[RECORDS SUPPLIED]:
..............................

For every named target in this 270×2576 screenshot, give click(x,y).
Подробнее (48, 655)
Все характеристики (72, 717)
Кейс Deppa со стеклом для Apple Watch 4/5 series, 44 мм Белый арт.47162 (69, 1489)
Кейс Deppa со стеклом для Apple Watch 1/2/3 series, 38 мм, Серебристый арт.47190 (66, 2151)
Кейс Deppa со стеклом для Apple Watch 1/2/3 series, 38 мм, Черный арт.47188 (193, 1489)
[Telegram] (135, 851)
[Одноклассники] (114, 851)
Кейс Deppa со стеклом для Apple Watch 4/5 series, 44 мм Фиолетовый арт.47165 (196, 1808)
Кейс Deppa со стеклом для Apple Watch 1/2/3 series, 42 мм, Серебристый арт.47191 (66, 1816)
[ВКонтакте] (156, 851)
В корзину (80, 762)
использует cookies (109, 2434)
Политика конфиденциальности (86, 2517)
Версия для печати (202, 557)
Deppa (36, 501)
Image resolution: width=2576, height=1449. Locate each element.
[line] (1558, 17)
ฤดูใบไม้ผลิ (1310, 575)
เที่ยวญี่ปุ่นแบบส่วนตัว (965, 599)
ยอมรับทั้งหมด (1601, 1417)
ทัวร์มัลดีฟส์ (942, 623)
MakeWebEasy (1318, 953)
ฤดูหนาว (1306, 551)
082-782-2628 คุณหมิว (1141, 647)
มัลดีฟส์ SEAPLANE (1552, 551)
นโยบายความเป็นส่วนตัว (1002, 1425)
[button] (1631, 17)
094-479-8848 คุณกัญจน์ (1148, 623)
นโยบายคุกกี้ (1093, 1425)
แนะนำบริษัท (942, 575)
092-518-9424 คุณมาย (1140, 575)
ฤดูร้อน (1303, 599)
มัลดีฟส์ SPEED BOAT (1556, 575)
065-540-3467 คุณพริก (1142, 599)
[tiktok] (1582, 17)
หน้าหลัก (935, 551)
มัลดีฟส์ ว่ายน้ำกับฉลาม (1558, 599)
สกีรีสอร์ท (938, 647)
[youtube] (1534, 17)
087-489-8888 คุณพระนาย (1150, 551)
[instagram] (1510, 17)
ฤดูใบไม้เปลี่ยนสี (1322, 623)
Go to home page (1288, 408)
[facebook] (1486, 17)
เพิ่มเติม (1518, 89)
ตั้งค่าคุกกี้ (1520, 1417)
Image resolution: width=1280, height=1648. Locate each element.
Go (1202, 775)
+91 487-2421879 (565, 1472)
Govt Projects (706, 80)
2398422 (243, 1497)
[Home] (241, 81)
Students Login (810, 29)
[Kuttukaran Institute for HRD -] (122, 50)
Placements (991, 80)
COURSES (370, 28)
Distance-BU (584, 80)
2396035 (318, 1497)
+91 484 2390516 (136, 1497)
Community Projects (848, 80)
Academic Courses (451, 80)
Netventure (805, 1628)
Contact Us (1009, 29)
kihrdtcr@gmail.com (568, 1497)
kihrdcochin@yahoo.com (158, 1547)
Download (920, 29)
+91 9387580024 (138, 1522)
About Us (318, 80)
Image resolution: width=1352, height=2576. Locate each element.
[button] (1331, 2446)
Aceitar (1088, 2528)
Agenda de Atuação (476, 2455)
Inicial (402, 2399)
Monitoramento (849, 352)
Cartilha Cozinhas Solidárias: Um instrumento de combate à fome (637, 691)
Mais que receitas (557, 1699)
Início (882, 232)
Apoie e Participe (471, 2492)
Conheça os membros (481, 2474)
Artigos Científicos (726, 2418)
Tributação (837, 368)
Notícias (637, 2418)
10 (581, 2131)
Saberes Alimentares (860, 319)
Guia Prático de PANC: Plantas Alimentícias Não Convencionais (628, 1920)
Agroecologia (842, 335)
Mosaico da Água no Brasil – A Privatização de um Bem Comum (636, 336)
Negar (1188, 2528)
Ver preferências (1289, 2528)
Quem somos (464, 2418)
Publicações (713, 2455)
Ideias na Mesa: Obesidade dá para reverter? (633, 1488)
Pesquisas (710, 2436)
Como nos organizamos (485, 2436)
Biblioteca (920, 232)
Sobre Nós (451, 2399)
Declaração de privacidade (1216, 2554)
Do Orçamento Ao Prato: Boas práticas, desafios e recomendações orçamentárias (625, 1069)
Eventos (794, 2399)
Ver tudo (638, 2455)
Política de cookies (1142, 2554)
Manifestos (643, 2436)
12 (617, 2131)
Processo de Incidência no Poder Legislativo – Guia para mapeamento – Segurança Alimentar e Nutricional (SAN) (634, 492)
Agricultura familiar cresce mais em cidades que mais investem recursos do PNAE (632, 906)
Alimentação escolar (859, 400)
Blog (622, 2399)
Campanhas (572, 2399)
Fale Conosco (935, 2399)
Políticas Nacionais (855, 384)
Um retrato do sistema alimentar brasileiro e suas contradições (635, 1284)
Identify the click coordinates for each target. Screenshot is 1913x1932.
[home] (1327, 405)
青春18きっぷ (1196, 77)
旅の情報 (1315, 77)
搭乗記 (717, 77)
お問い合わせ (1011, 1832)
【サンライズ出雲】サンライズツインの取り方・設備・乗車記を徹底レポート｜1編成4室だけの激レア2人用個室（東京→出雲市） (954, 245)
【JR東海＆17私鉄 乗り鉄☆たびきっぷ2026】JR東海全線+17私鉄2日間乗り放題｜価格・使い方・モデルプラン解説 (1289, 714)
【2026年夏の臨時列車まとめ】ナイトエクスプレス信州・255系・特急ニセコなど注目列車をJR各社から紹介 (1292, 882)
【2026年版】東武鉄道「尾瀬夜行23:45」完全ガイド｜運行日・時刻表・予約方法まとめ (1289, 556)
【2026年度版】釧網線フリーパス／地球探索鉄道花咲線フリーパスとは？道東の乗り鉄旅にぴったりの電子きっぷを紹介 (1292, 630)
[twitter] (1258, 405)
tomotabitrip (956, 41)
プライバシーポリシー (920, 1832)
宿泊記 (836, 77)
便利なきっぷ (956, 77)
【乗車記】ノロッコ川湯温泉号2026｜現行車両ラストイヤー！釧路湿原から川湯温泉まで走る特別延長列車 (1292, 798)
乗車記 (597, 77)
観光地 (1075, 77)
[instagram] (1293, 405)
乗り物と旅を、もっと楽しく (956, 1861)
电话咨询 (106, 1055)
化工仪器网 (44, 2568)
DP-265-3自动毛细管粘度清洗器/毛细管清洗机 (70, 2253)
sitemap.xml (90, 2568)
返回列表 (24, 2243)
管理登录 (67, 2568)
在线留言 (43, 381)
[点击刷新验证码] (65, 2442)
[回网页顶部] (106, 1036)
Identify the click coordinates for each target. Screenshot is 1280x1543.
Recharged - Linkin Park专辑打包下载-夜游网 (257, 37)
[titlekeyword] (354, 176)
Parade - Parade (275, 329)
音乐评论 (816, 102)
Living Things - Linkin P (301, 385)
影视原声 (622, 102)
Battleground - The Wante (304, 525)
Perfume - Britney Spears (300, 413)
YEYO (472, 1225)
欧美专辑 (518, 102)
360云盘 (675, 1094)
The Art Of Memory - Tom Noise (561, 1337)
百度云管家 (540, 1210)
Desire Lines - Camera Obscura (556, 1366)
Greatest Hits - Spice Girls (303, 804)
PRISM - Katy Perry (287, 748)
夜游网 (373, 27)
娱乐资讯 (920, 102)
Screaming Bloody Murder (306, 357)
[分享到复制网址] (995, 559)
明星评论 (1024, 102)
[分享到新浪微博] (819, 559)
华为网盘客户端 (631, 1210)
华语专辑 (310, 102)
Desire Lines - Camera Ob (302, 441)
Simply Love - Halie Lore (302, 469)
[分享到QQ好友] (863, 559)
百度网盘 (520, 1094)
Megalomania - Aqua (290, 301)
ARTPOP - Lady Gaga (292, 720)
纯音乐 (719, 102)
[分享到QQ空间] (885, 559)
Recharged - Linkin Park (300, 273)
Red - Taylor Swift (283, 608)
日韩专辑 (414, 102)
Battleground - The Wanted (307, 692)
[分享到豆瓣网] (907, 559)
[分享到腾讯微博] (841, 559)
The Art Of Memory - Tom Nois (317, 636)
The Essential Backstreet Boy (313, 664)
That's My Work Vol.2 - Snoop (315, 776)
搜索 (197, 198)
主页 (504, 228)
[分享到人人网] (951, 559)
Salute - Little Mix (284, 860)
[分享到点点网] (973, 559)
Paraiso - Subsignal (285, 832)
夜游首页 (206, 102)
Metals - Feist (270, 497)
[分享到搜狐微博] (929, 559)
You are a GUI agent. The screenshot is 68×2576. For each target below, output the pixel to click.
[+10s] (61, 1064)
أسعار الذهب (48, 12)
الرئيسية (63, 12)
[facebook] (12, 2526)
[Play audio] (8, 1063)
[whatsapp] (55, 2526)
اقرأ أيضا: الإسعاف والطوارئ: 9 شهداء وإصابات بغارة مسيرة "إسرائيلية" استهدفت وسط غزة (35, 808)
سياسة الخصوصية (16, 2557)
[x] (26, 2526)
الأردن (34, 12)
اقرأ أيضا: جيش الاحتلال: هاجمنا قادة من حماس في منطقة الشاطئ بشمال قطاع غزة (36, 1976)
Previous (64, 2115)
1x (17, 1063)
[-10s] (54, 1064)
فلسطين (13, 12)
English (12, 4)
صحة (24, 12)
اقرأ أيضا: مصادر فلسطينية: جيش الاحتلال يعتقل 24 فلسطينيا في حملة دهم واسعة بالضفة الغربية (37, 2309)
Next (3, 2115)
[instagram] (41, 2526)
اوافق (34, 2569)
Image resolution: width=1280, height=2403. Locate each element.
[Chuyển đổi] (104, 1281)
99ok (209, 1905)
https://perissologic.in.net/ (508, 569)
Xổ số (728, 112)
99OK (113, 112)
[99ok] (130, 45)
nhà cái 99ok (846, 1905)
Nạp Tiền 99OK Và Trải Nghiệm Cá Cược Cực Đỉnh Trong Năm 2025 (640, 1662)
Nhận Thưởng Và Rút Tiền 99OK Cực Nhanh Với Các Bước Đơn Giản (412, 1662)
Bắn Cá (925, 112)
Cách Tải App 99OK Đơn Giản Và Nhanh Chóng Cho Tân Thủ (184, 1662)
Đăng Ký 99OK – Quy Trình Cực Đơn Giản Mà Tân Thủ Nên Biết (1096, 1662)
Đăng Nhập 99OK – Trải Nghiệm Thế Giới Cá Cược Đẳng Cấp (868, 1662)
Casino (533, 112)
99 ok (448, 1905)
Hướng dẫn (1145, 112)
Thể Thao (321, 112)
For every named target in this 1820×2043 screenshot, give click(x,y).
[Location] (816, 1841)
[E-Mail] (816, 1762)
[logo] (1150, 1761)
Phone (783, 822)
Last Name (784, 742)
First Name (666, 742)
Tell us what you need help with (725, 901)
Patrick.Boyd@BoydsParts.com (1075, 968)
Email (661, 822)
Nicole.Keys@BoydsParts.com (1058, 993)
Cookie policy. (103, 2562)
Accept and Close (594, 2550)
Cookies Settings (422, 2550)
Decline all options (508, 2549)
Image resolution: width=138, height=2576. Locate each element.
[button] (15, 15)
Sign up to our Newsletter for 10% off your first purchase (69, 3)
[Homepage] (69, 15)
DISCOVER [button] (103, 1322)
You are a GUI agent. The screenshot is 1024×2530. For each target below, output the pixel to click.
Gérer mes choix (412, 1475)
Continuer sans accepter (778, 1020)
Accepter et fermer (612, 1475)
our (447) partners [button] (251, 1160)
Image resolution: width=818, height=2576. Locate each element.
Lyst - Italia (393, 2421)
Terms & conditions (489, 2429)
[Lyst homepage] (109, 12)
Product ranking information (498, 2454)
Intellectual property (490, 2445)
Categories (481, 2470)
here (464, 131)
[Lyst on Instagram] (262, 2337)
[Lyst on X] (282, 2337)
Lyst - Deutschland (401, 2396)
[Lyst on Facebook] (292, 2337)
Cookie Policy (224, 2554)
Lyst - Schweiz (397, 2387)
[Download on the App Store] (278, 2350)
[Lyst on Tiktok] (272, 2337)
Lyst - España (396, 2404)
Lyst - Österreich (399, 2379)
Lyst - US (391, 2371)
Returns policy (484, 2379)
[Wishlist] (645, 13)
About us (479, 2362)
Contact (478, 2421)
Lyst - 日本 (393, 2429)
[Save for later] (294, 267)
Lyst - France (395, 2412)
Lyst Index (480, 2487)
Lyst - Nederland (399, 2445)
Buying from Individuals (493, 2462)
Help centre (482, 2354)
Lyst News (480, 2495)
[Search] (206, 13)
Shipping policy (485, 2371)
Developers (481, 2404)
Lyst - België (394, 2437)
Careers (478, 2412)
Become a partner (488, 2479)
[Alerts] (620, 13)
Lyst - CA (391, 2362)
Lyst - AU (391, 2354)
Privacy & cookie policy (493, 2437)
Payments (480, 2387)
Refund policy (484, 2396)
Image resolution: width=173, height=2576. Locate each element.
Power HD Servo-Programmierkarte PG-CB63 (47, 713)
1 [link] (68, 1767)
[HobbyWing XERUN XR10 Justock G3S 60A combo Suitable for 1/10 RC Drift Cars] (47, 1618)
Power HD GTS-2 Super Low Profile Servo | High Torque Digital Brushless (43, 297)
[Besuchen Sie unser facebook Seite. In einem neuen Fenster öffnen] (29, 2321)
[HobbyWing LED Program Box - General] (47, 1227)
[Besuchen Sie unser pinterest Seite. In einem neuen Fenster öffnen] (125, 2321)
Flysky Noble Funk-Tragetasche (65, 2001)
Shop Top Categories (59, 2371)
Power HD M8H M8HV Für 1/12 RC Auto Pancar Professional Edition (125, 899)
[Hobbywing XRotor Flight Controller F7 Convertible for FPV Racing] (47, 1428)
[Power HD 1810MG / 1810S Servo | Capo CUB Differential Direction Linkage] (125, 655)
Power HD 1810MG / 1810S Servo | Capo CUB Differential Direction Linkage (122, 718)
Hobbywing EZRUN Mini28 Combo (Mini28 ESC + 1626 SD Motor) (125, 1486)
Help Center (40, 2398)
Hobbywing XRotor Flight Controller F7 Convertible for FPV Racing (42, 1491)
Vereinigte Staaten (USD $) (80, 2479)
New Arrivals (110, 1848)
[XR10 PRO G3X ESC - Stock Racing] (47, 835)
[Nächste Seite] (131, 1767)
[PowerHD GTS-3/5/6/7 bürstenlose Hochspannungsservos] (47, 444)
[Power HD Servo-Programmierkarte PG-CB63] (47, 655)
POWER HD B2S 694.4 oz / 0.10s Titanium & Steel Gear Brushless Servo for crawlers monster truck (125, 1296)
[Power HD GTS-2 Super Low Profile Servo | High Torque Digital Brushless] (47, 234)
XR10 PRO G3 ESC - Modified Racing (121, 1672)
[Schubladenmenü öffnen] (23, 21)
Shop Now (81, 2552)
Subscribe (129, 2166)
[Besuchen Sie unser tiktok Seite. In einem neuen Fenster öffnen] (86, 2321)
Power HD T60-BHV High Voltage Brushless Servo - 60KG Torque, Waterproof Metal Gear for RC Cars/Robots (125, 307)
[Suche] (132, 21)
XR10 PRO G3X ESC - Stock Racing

..............................

[EXERCISE DETAILS]:
Nothing but lines that contain "width" should appear in the answer. Copy each from the records.

[EXERCISE RESPONSE]:
Image resolution: width=2576, height=1449. Locate each element.
Image resolution: width=1280, height=1648. Locate each element.
Image resolution: width=1352, height=2576. Locate each element.
Image resolution: width=1280, height=2403. Locate each element.
Image resolution: width=138, height=2576. Locate each element.
Image resolution: width=818, height=2576. Locate each element.
Image resolution: width=173, height=2576. Locate each element.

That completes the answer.